What about the trusty Haswell-E, though, how does that fare with this benchmark?

Haswell-E , i7-5960X

The obligatory Task Manager info screen, showing a slightly low usage. That isn't quite the whole story however.

To delve a bit deeper, we'll use HWiNFO64 once again to Haswell-E seems to be quite the busy beast when paired with that same R9 Fury Nano. Thread usage isn't constant among the 16 threads, though it one in particular gets to around 65% utilization, with the rest hovering between 1% and 54%. The mess of spaghetti below shows you the state of the various threads. Yes, it's certainly a lot of info, but the main points to take home are that are that utilization seems to revolve around a few cores, while the rest stay less used.

Benchmarking keeps performance with an R9 Nano at ~76FPS, a number that's only a few away from what it was using Skylake. It's curious that the performance is very similar despite having more cores to work with. Also, the i5-6600K doesn't appear to be going into any low-power states, and the utilization is consistent throughout the test. The same is not necessarily true for the i7-5960X.

Conclusions

It's quite possible that the underlying game itself was optimized with the Xbox One in mind, which has significantly less async compute units than current high-end PC hardware. Thus only a few in-game graphical assets are actually being pushed to the async compute queue, owing to a much smaller amount of resources available. And we're not entirely sure what kind of requests from the engine are being given to the async compute queue, only that there's clearly some measure of rendering happening there. These tasks could be very efficient in the normal pipeline for NVIDIA, owing to a similar performance to AMD's hardware. Any number of things could be going on under the hood.

The official statement is that compute is a large part of the workload, and that they're able to offload more than just lighting to that particular queue. This could potentially help alleviate bottlenecks and shortcomings. What we actually see, however, is that async compute is barely used at this point. What's actually being rendered down there is unknown, but whatever it is, it's not very much of the total work output.

Similarly, CPU usage seems to be very mixed. Skylake is provide a great showing and certainly is not a limiting factor for any high-end GPU with this benchmark. Utilization, though, is far higher across the board than with Haswell-E, that has significantly more threads at its disposal. It's curious how the performance is actually largely the same. What's going on underneath is a mystery, though both are handling their work without issue with similar performance results. So at least there's that.

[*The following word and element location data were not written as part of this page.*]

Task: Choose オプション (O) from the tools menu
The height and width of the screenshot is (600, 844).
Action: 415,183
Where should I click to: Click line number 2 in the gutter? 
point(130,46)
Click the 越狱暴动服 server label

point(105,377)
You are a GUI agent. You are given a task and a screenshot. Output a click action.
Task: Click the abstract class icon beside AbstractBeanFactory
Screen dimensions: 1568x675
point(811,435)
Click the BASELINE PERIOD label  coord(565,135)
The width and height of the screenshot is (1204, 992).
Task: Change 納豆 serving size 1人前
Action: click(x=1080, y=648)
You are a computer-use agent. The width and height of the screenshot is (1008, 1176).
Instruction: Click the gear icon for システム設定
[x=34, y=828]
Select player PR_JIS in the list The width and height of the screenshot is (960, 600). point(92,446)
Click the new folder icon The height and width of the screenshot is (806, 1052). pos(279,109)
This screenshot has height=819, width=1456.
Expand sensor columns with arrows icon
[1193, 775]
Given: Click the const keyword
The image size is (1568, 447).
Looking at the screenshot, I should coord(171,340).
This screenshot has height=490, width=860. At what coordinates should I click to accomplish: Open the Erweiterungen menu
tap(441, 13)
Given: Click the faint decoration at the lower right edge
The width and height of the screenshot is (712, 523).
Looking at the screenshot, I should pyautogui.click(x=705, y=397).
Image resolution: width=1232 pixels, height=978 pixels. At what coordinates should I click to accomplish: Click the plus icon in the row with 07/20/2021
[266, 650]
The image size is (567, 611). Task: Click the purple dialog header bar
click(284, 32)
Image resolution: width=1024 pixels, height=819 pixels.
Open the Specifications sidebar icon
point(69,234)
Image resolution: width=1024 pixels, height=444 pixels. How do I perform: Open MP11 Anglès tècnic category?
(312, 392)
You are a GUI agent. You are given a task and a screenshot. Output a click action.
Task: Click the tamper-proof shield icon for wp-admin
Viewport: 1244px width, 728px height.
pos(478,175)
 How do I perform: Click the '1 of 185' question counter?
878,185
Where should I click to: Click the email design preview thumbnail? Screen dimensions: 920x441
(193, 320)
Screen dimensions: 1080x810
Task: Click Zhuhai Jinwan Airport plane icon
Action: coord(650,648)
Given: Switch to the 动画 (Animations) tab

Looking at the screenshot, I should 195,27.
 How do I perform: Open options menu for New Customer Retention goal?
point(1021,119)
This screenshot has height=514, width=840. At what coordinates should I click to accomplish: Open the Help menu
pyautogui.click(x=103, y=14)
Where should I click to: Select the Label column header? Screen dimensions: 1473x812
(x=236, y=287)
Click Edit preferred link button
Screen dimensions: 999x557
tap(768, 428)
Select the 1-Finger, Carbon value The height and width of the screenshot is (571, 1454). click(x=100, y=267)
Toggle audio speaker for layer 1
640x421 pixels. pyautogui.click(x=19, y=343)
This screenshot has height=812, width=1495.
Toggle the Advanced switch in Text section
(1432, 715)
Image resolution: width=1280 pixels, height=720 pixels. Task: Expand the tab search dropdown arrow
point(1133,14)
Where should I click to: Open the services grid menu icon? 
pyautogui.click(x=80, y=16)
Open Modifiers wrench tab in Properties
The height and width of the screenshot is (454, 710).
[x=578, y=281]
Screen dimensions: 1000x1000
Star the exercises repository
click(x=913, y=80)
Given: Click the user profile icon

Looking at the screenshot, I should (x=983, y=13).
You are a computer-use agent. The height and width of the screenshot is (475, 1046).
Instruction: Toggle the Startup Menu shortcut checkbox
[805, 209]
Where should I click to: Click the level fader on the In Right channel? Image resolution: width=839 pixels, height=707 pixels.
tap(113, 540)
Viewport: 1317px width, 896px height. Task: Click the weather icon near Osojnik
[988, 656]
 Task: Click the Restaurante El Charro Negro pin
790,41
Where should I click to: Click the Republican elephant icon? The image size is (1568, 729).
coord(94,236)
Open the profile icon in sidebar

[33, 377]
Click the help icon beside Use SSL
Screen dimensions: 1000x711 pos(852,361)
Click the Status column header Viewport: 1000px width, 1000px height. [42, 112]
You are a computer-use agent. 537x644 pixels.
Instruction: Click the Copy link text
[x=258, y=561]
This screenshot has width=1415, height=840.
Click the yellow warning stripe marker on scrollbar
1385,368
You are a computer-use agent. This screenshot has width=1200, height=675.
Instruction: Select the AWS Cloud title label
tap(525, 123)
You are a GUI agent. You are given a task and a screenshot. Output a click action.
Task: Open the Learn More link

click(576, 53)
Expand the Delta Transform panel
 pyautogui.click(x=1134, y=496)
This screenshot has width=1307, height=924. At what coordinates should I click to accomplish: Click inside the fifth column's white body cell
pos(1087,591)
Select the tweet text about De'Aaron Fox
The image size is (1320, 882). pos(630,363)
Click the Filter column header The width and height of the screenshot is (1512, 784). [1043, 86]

Now, this is just an analysis of a closed benchmark that isn't indicative of the behavior of the actual final build of the game. With more action on screen and more assets to light, render and make pretty, we could see an infusion of work in that compute queue, making good use of the async compute capabilities in DX12. At the moment, however, it's not actually there.

I'm excited for the final game, though, because the final product will indeed likely take advantage of the different DX12 components that we're all looking forward to. Async compute is one such technology that has the ability, if implemented fully and properly, to provide more complex scenes. Just imagine a resurgence of a texture compression algorithm similar to S3TC that can be done faster and more efficiently in the compute queue instead of in memory. We could have larger, and better looking textures without much of a performance hit. Not to mention all the other pretties we could have on screen.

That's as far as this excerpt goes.